Almost as soon as she’d heard the rumbling crashing monster that was Tankita Bananas, Alma leapt to her feet and sprinted across the clearing, her pain, wounds, and ointment all forgotten in emergency. She swooped in to protect the blonde woman, even as her newfound brother lay dumbstruck in the flowers. There was little she could do against such a beast, to be sure, but even so, she pulled the woman to her feet even as Tankita’s cannon swiveled around to the three of them.
Then she heard it again, the ringing in her skull, shaped into word-like things. It clattered around in her head painfully, echoing to and fro before the message it bore began to come clear. One arm holding back her charge, she clutched her brow with the other. ”…rescue you…answers…seeing myself?”
”Why am I seeing myself?”
The witch’s eyes opened wide, staring at the steel creature, and then back at the blonde woman in her protection, and finally back at the barrel of the cannon. “This woman…is you?”
“Was, past tense. I died and became the thing you see today because of Pode's mercy. That girl, Tamara is the woman I used to be before all this happened to me.”
“By the gods,” breathed the witch. There was a way to test this claim, but… Screw it, she thought, grasping with each hand on the soft, flushed flesh of the blonde’s cheek and the hard, cold steel of the cannon’s muzzle, respectively. Reaching with her mind into the pair, drawing in mere tastes of their auras, she touched on their souls and felt the scars for the truth.
All at once, she felt the blood chilling fear of final death, as monstrous creatures tore at her flesh, and worried her bones. She felt her lifeblood spill onto cold soil, drank into the Red Forest’s roots.
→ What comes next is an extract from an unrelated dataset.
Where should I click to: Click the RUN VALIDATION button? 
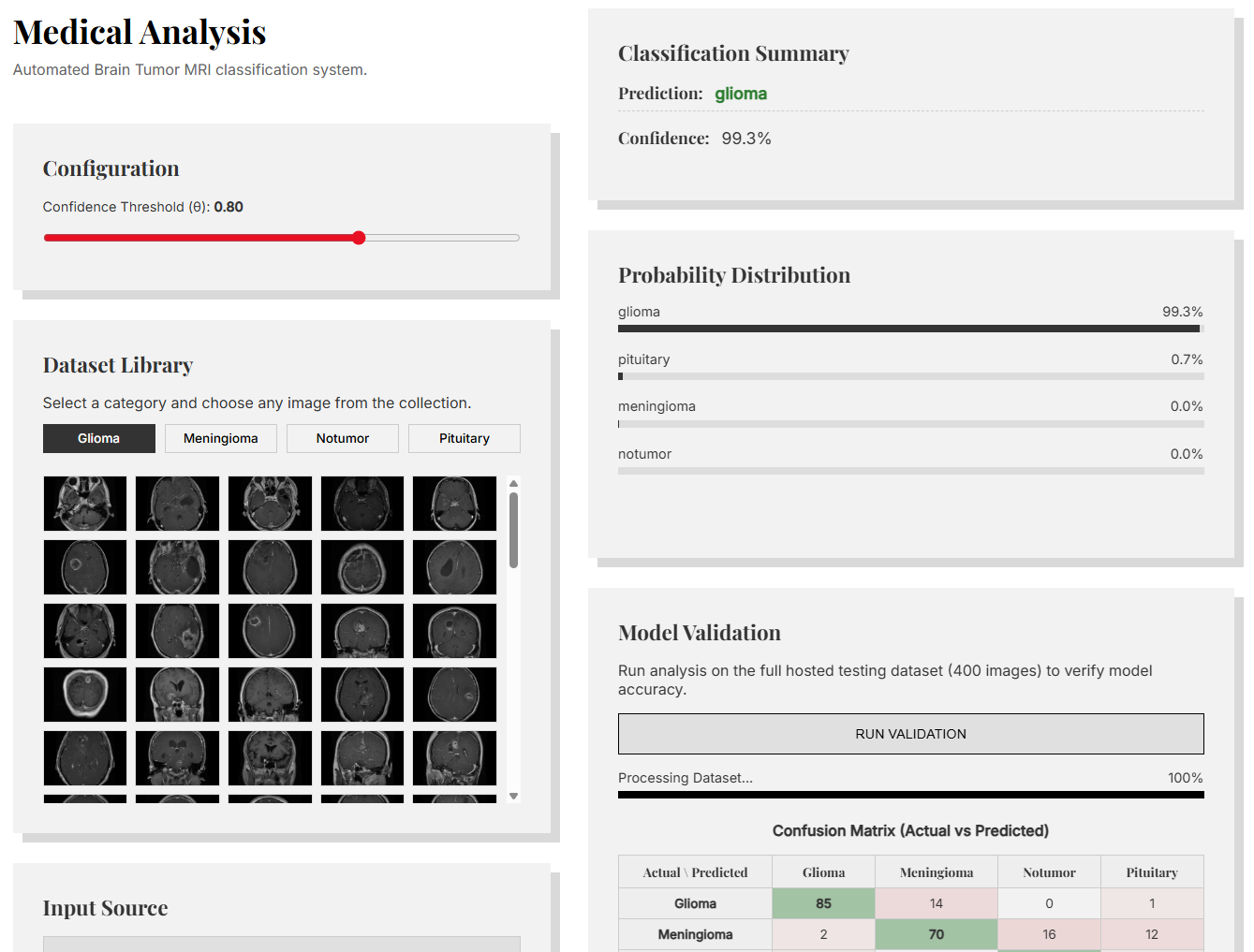tap(910, 734)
She felt herself die. Dagon, the Reaper, severed her bonds to mortal form, and she could all but taste the black approach of Mot, the Swallower of Souls, seeking yet another meal to cleanse from existence. As her oblivion approached, her soul was overcome by waves of relief at her coming fate and absolution, fear and anger stripped away by surety and peace.
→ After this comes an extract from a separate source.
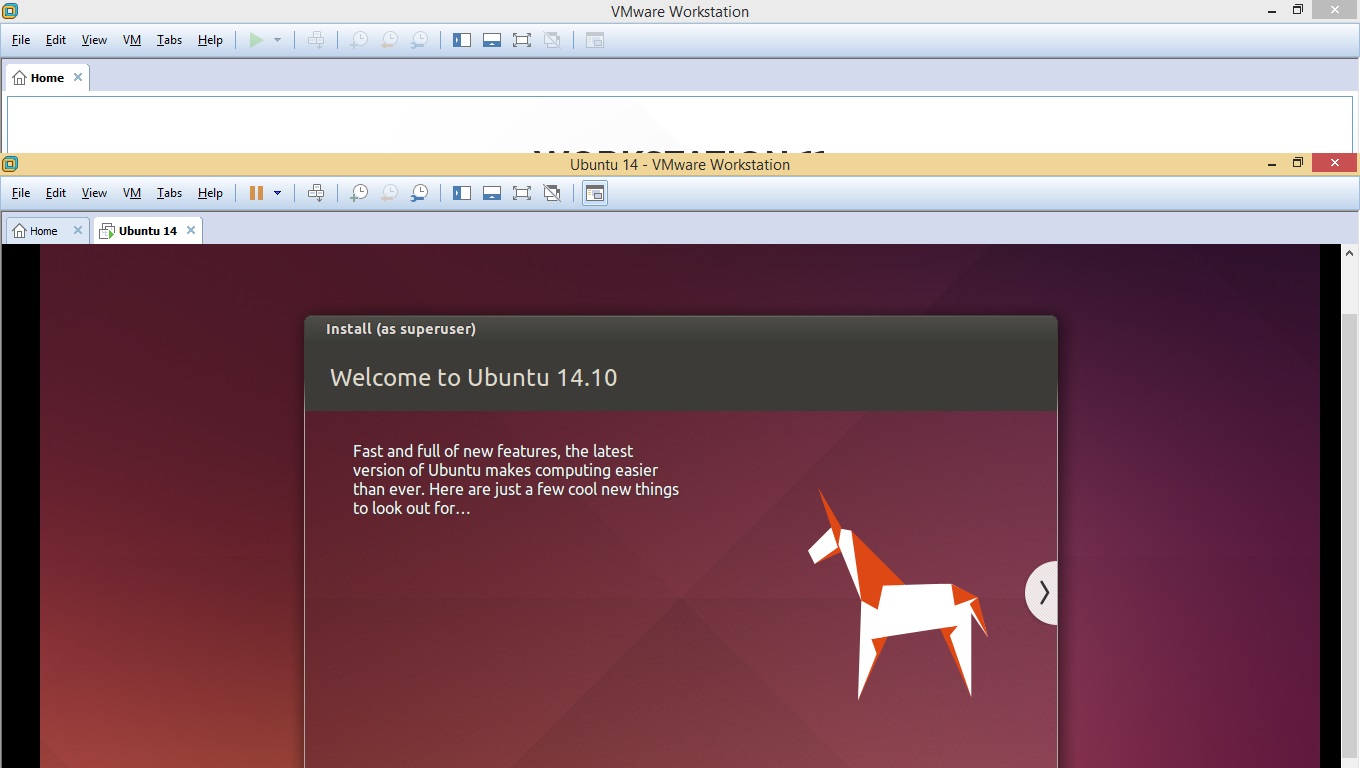This screenshot has width=1360, height=768.
Task: Send Ctrl+Alt+Del to the guest
Action: [316, 192]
But a woman’s voice, huskily singing in the distance, pulled slowly at first, and then more insistently, on her soul, tearing her away from her final rest. She was called more and more forcefully away from the site of her death, deeper into the forest, and finally thrust and bound into cold, inert, lifeless metal.
As Alma’s sense of self reasserted itself, reorienting herself, she released her hold on the young woman to hold Tankita’s cannon in both hands, stroking the muzzle softly. “I’m so sorry,” she whispered to the lost soul bound within. “I’m so sorry for what she did to you, familiar.”
She didn’t have the heart to tell her the full truth. Tankita Bananas was crude practice.